Exercise directions: Below are the entries. Print only the lines starting at the one with "Image resolution: width=711" and ending at the one with "At what coordinates should I click to accomplish: Click", exactly, with no pictures.

Input:
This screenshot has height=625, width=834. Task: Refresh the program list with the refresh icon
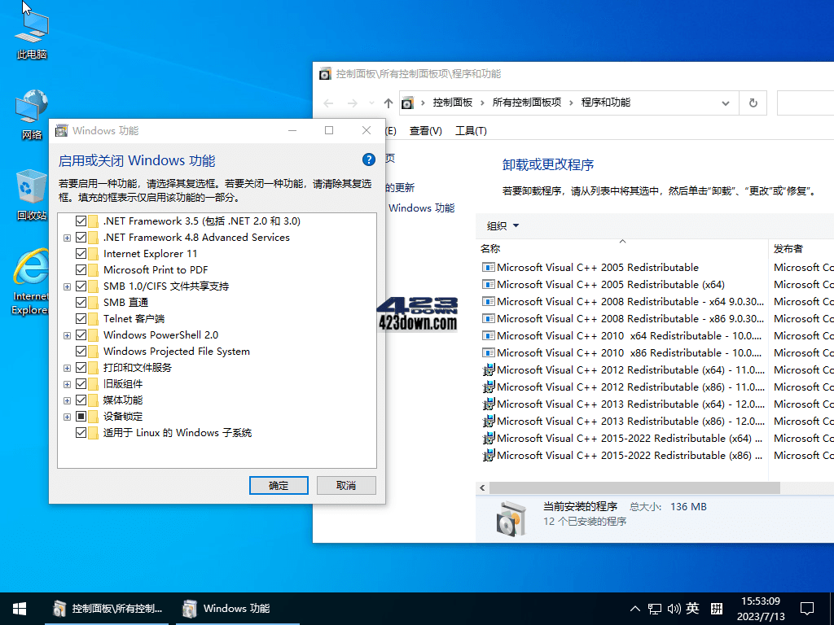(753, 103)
--
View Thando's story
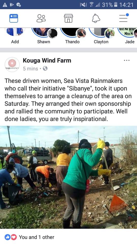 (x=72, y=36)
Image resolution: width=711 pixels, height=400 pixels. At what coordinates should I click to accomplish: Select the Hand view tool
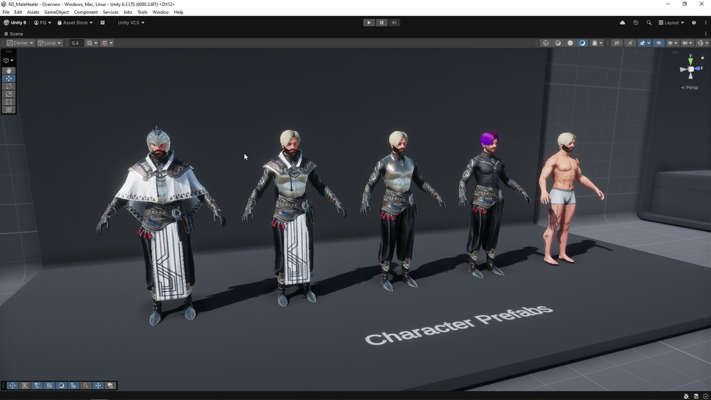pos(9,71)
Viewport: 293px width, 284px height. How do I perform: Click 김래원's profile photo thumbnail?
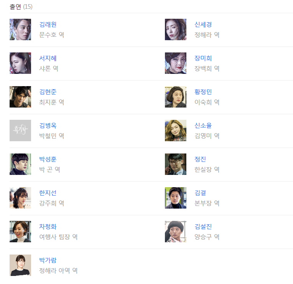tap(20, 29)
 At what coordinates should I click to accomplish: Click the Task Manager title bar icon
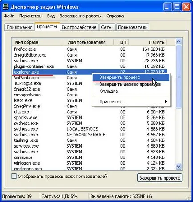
...
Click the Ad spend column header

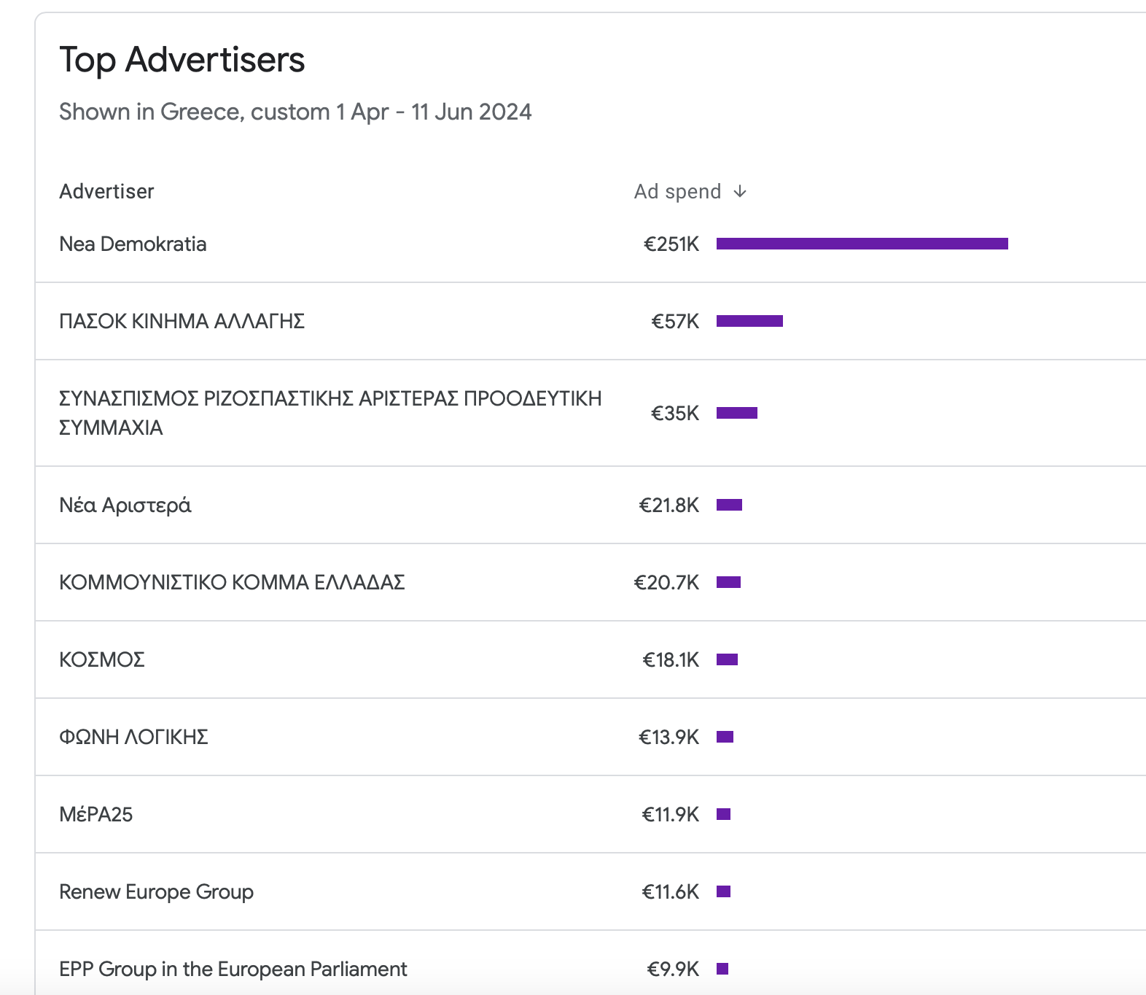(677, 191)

Solution to this exercise:
Image resolution: width=711 pixels, height=400 pixels. At what coordinates should I click to accomplish: Select the Hand view tool
pos(9,71)
Viewport: 293px width, 284px height. How do I perform: Click 김래원's profile photo thumbnail?
tap(20, 29)
 At what coordinates should I click to accomplish: Click the Task Manager title bar icon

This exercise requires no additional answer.